# WHAT THIS TASK INVOLVES
Only the lines that hold the word "agent" are wanted from this listing.

# SOURCE MATERIAL

★ ★ ★ ★ ★ ★ ★

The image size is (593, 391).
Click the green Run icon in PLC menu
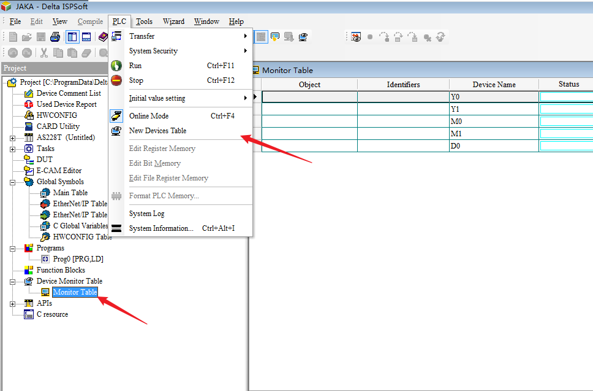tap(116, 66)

★ ★ ★ ★ ★ ★ ★

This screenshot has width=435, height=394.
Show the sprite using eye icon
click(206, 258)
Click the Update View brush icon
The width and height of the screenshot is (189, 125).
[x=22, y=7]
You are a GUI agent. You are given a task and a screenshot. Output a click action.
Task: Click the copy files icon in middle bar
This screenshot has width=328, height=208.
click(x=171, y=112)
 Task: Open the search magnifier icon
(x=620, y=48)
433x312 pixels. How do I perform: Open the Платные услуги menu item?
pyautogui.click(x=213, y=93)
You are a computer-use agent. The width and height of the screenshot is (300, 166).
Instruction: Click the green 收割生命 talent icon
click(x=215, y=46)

★ ★ ★ ★ ★ ★ ★

# OUTPUT OF THE TASK
You are a GUI agent. You are given a task and a screenshot. Output a click action.
You are a computer-use agent. The width and height of the screenshot is (300, 166).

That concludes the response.